Detailed explanation of interview questions: the history of blood and tears in implementing distributed locks with redis

2022-07-07 23:56:00 Ashes collector

Use Redis What is the detailed scheme of distributed lock ?

A simple answer is to use Redission client .Redission The lock scheme in is Redis The perfect detailed scheme of distributed lock .

that ,Redission Why is the lock scheme in perfect ?

Just right , I use Redis I have rich experience in making distributed locks , In practice , Many uses have also been explored Redis A distributed lock scheme , After countless blood and tears .

therefore , Talking about Redission Why is the lock perfect before , Let's first show you that I used Redis Problems encountered in making distributed locks .

I used to use it. Redis Do distributed locks to solve the problem of a user grabbing coupons . The business requirements are as follows : When the user receives a coupon , The number of coupons must be reduced by one , If you run out of coupons , Users are not allowed to rob again .

At the time of implementation , First read the number of coupons from the database to judge , When the coupon is greater than 0, Allow to receive coupons , then , Then reduce the number of coupons by one , Write back to the database .

At that time, due to the large number of requests , therefore , We used three servers to do the diversion .

There's a problem :

If... On one of the servers A After the app gets the number of coupons , Due to the processing of relevant business logic , The number of coupons in the database is not updated in time ; stay A When the application processes business logic , On another server B The app has updated the number of coupons . that , etc. A When applying to update the number of coupons in the database , It will B The number of coupons updated by the application overwrites .

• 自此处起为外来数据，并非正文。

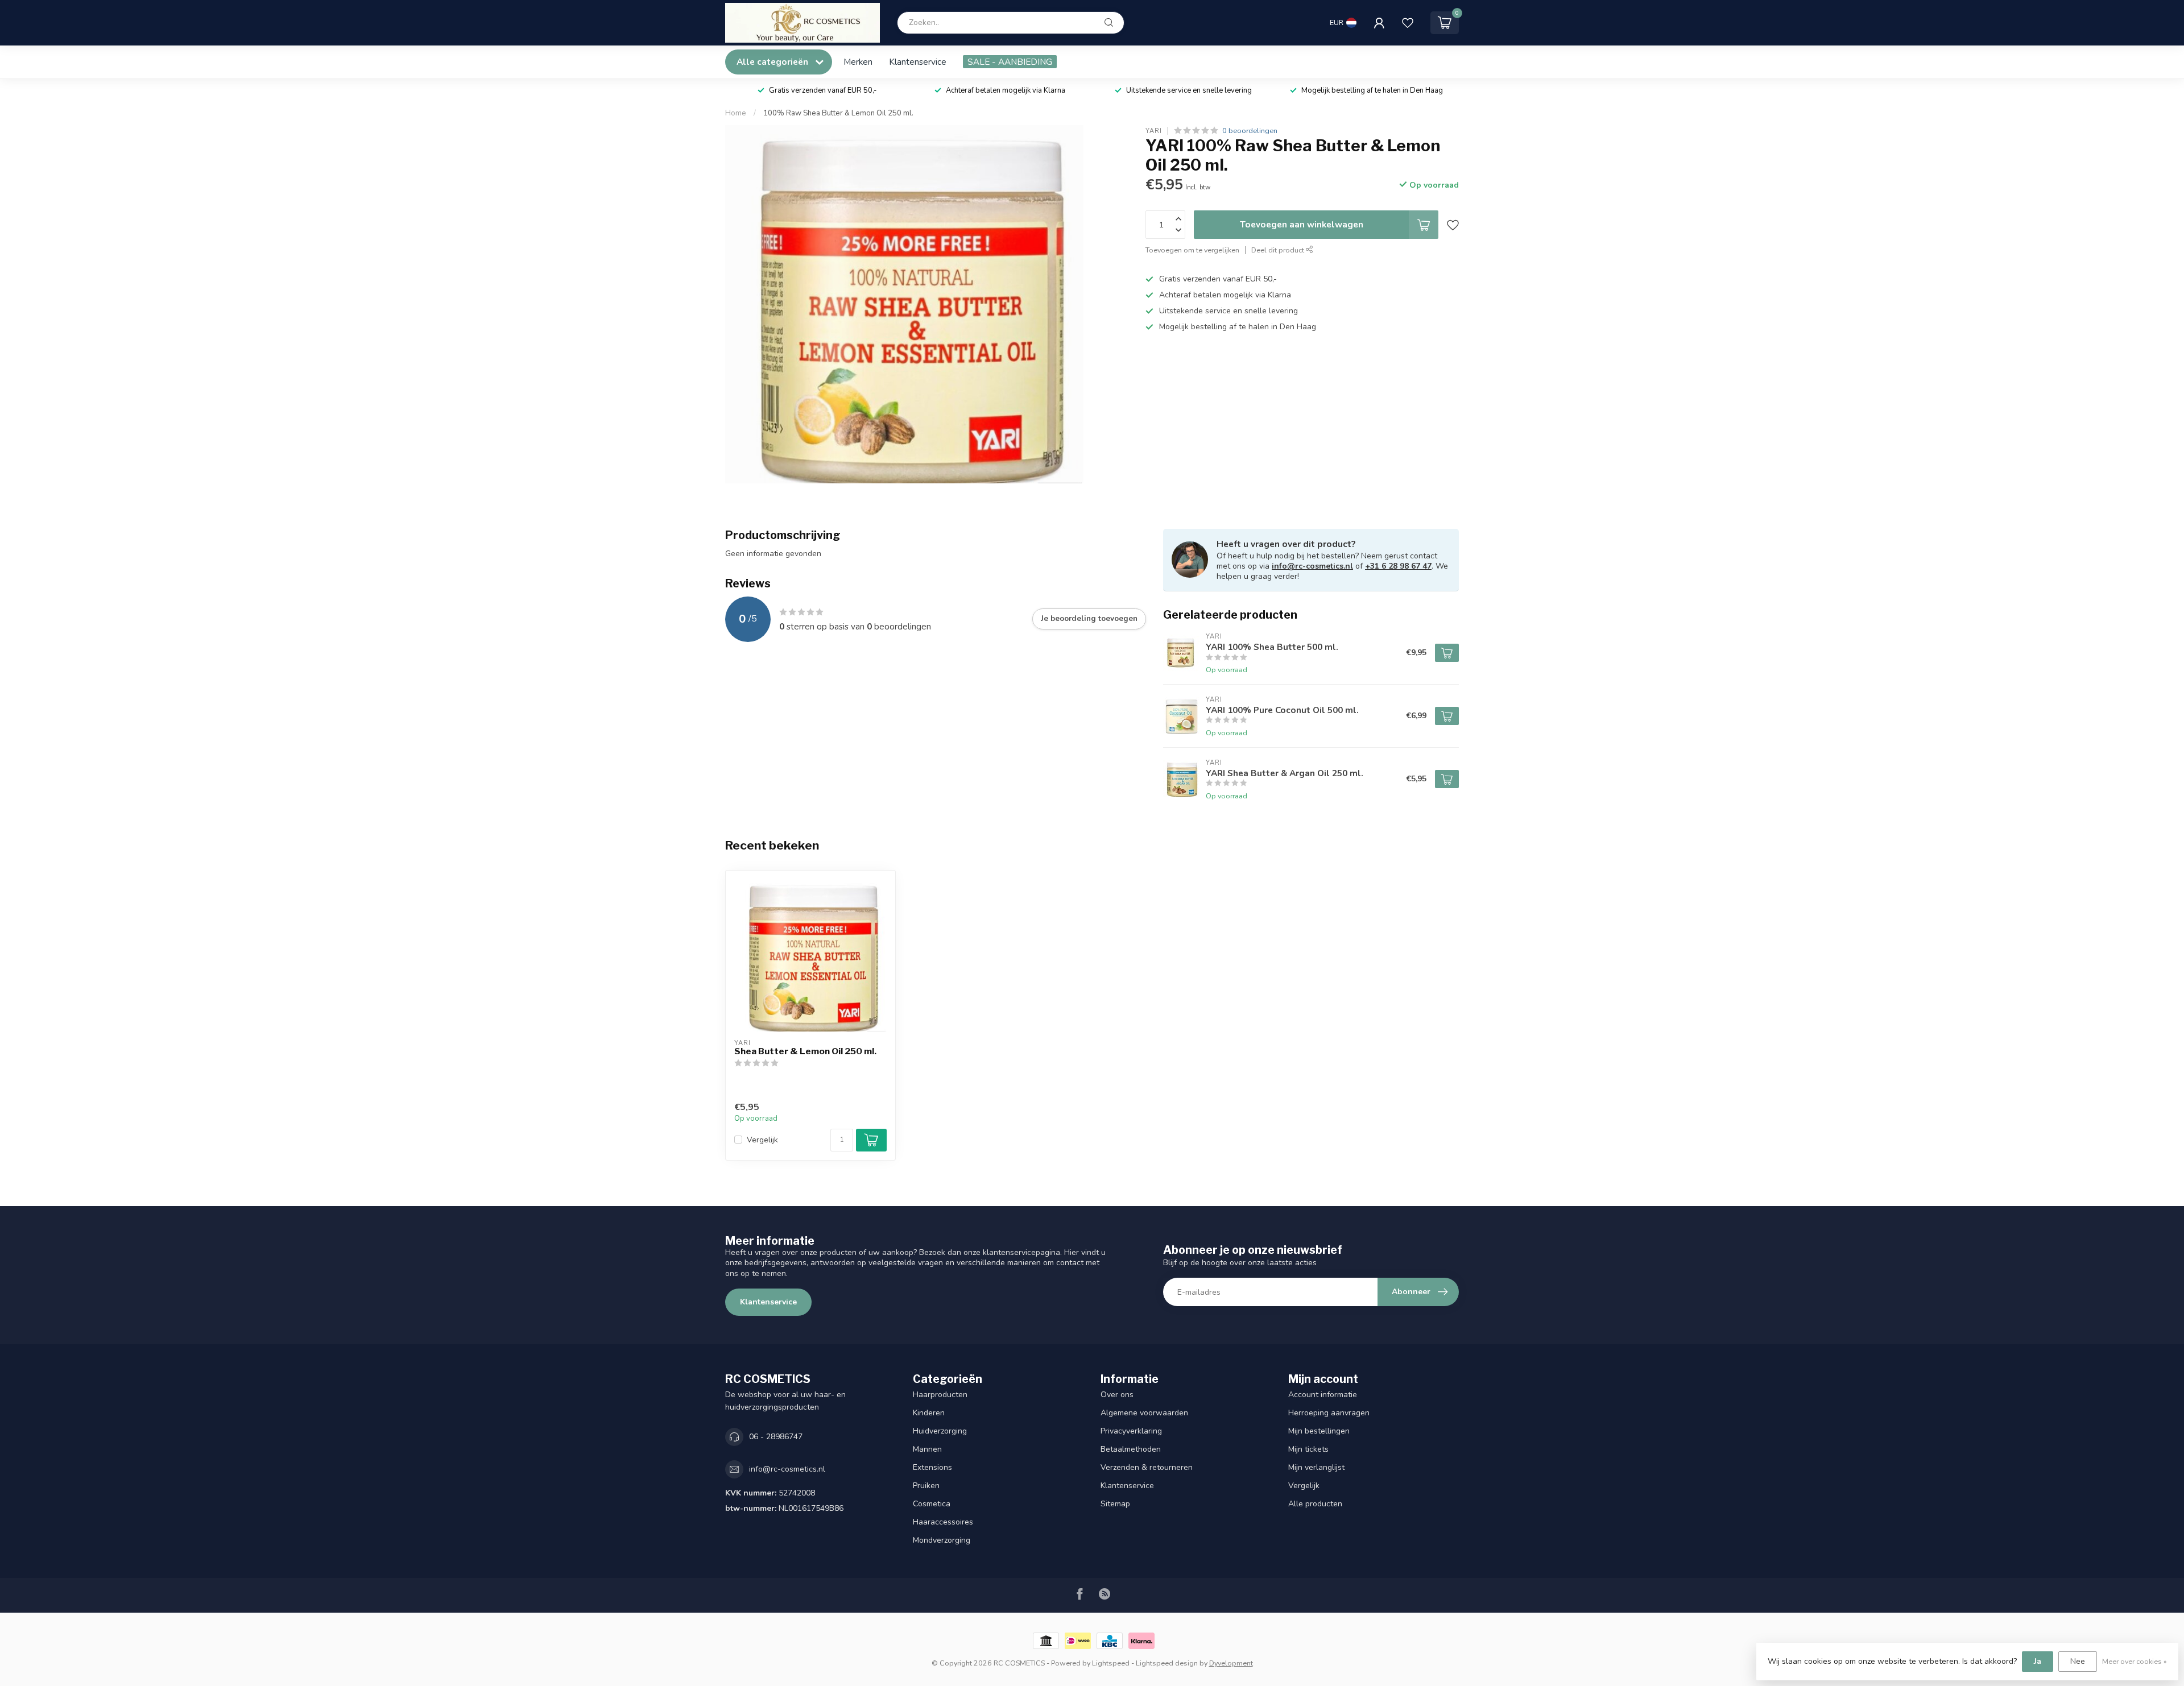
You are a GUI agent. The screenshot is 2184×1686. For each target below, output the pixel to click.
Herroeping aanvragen (1329, 1412)
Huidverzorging (940, 1431)
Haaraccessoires (943, 1522)
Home (735, 113)
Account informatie (1322, 1394)
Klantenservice (917, 62)
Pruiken (926, 1485)
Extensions (932, 1467)
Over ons (1117, 1394)
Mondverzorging (941, 1540)
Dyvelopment (1231, 1663)
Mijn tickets (1308, 1449)
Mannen (927, 1449)
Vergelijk (762, 1140)
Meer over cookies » (2134, 1661)
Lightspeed (1111, 1663)
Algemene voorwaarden (1144, 1412)
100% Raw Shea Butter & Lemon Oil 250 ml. (838, 113)
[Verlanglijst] (1407, 22)
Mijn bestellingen (1319, 1431)
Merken (857, 62)
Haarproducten (940, 1394)
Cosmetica (931, 1503)
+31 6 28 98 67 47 (1398, 566)
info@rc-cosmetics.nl (1312, 566)
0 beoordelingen (1249, 130)
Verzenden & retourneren (1147, 1467)
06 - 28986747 (776, 1436)
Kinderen (929, 1412)
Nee (2077, 1661)
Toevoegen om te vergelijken (1192, 250)
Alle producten (1315, 1503)
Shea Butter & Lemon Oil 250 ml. (805, 1051)
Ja (2037, 1661)
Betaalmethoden (1131, 1449)
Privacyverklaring (1131, 1431)
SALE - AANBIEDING (1009, 62)
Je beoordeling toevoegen (1089, 619)
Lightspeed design (1167, 1663)
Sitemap (1115, 1503)
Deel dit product (1278, 250)
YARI (1153, 130)
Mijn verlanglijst (1316, 1467)
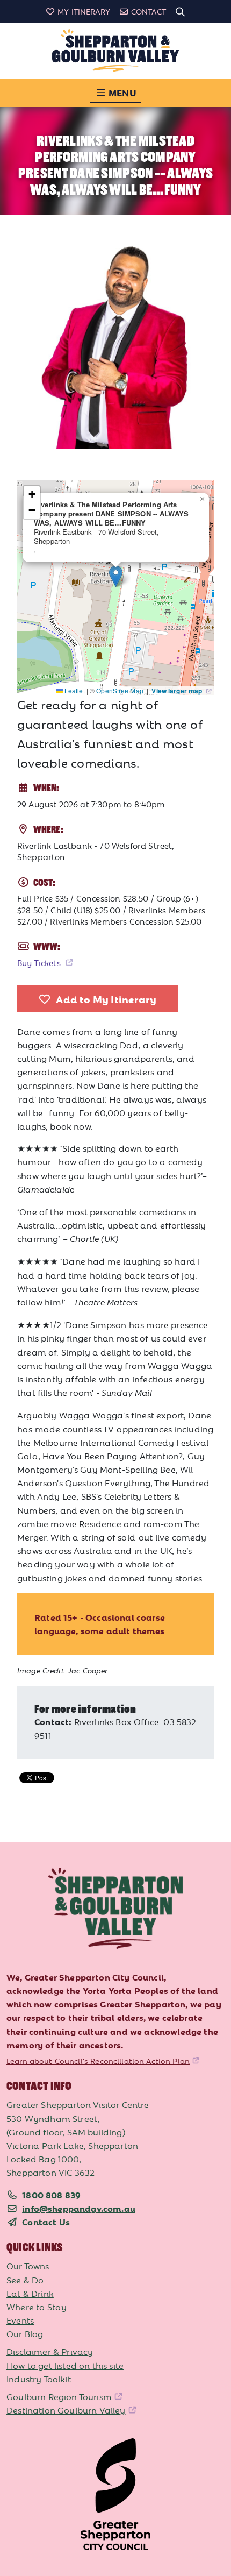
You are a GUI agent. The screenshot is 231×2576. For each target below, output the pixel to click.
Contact (148, 11)
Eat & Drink (30, 2293)
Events (20, 2320)
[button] (115, 576)
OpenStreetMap (120, 690)
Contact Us (46, 2221)
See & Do (25, 2280)
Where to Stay (36, 2306)
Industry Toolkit (38, 2379)
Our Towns (27, 2266)
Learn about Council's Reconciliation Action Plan (98, 2060)
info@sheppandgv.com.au (78, 2208)
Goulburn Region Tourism (59, 2396)
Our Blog (24, 2333)
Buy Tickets (40, 962)
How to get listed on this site (65, 2365)
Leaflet (74, 690)
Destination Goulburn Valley (66, 2410)
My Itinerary (83, 11)
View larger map (177, 691)
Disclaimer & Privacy (49, 2351)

See here , Someone may be strange , Why not use it directly here SQL:

update  Coupon list  set  Number of coupons  =  Number of coupons  - 1 where  Coupon id = xxx

The reason is to do so , Without distributed lock coordination , The number of coupons may be directly negative . Because when the number of coupons is 1 When , If two users request to grab coupons through two servers at the same time , All meet the requirement that the coupon is greater than 0 Conditions , And then do this SQL sentence , As a result, the number of coupons directly becomes -1 了 .

Others say you can use an optimistic lock , For example, use the following SQL:

update  Coupon list  set  Number of coupons  =  Number of coupons  - 1 where  Coupon id = xxx and version = xx

In this way, there is a certain probability , It is likely that the data can not be updated all the time , A condition that results in a long retry .

therefore , After comprehensive consideration , We adopted Redis Distributed lock , By mutual exclusion , To prevent multiple clients from updating the number of coupons at the same time .

at that time , The first thing we think about is the use of Redis Of setnx command ,setnx The command is actually set if not exists Abbreviation .

When key After setting the value successfully , Then return to 1, Otherwise it returns 0. therefore , here setnx Setting success can be expressed as obtaining the lock , If you fail , It means that there is a lock , It can be regarded as a failure to acquire a lock .

setnx lock true

If you want to release the lock , perform del Instructions , hold key Delete it .

del lock

Take advantage of this feature , We can make the system before executing the coupon logic , Go first Redis In the implementation of setnx Instructions . Then execute the result according to the instruction , To determine whether the lock has been obtained . If you get , Continue to carry out business , Use after execution del Command to release the lock . If not , Just wait for a certain time , Get the lock again .

At first glance , There's nothing wrong with all this , Use setnx Instructions do have the desired mutual exclusion effect .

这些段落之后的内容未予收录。